--- Aim of the exercise ---
Copy every entry exactly, but skip the pictures.

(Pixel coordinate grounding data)
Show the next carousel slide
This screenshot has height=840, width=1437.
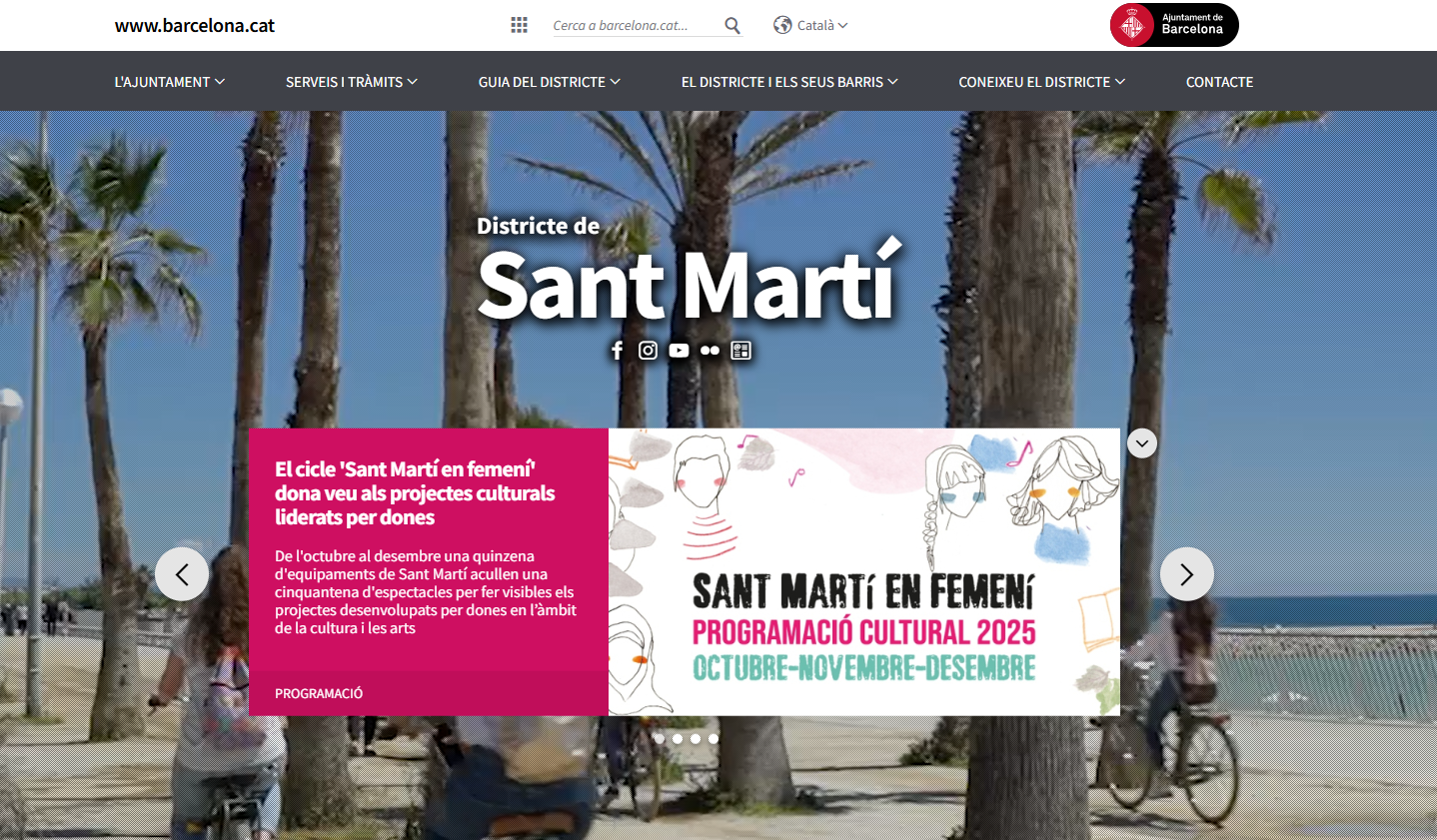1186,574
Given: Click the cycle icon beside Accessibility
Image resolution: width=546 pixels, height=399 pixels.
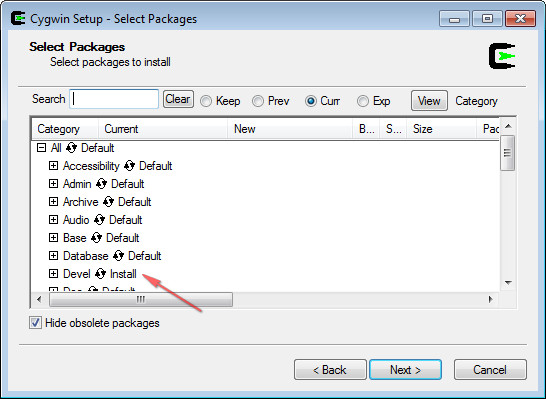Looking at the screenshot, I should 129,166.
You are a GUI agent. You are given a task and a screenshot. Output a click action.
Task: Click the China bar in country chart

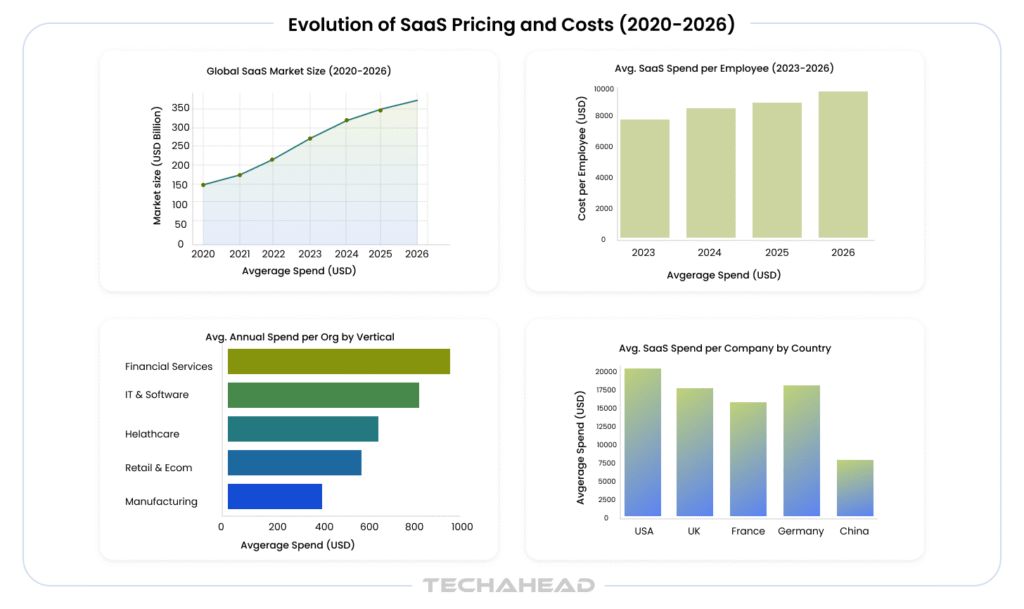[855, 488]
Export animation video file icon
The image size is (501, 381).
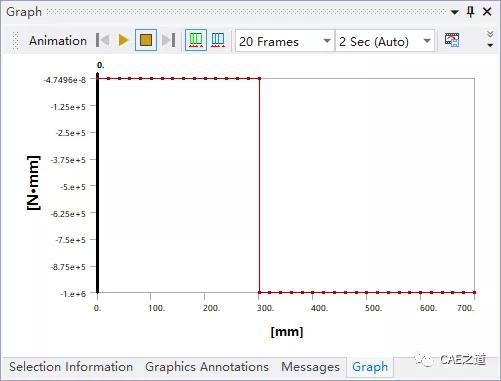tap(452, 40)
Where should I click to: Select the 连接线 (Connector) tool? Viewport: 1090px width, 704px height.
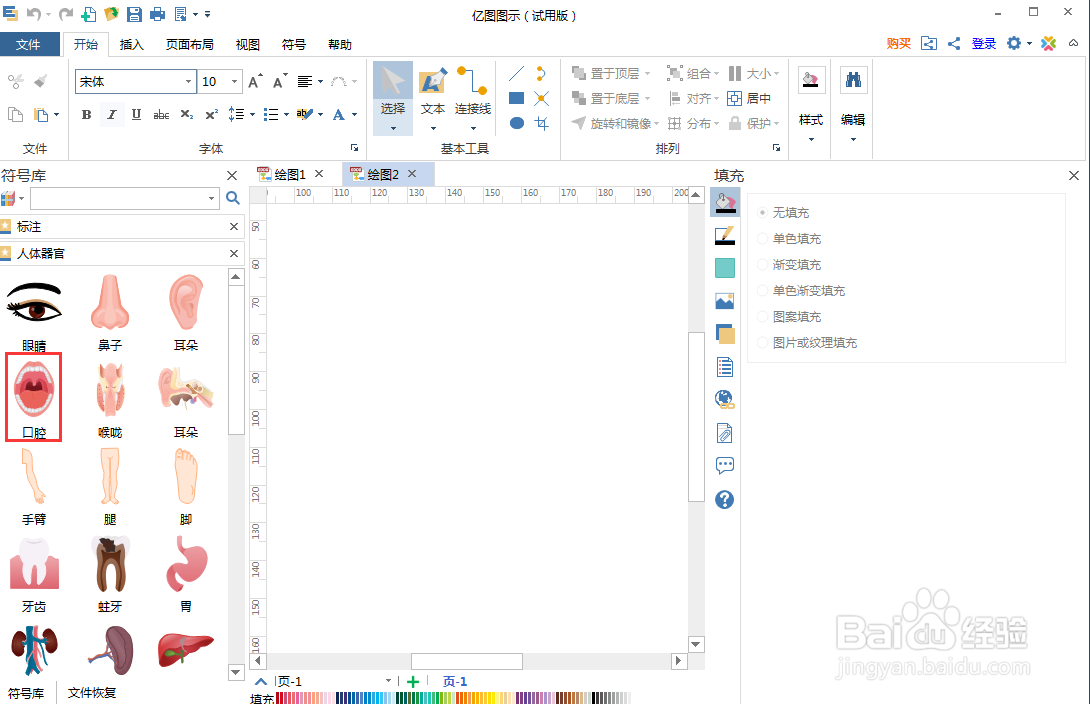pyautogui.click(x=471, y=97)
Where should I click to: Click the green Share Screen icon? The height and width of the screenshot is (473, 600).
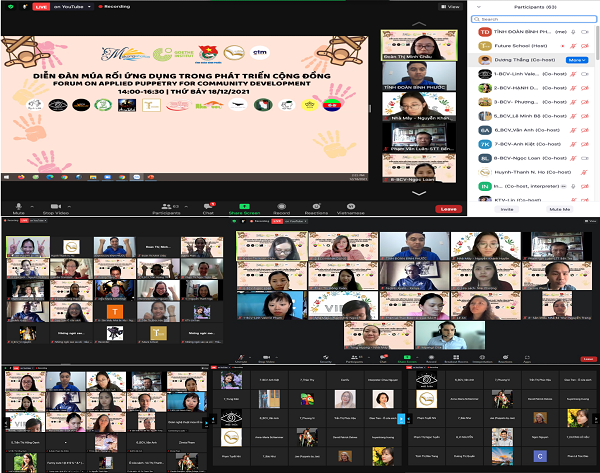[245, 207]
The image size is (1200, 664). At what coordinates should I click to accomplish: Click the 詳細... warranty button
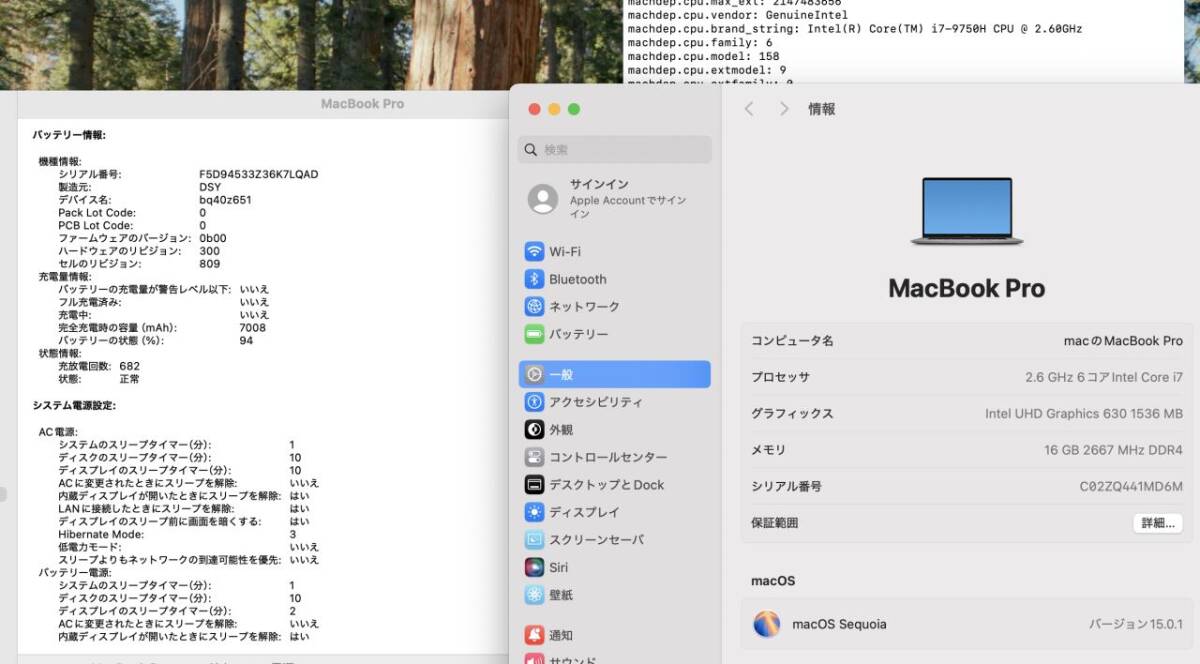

--- Solution to this task ---
Show the next carousel slide
This screenshot has height=840, width=1437.
1186,574
Given: Click the cycle icon beside Accessibility
Image resolution: width=546 pixels, height=399 pixels.
Looking at the screenshot, I should 129,166.
You are a GUI agent. You are given a task and a screenshot. Output a click action.
Task: Click the China bar in country chart

[855, 488]
Export animation video file icon
The image size is (501, 381).
tap(452, 40)
Where should I click to: Select the 连接线 (Connector) tool? Viewport: 1090px width, 704px height.
pyautogui.click(x=471, y=97)
Where should I click to: Click the green Share Screen icon? The height and width of the screenshot is (473, 600).
[245, 207]
The image size is (1200, 664). At what coordinates should I click to accomplish: Click the 詳細... warranty button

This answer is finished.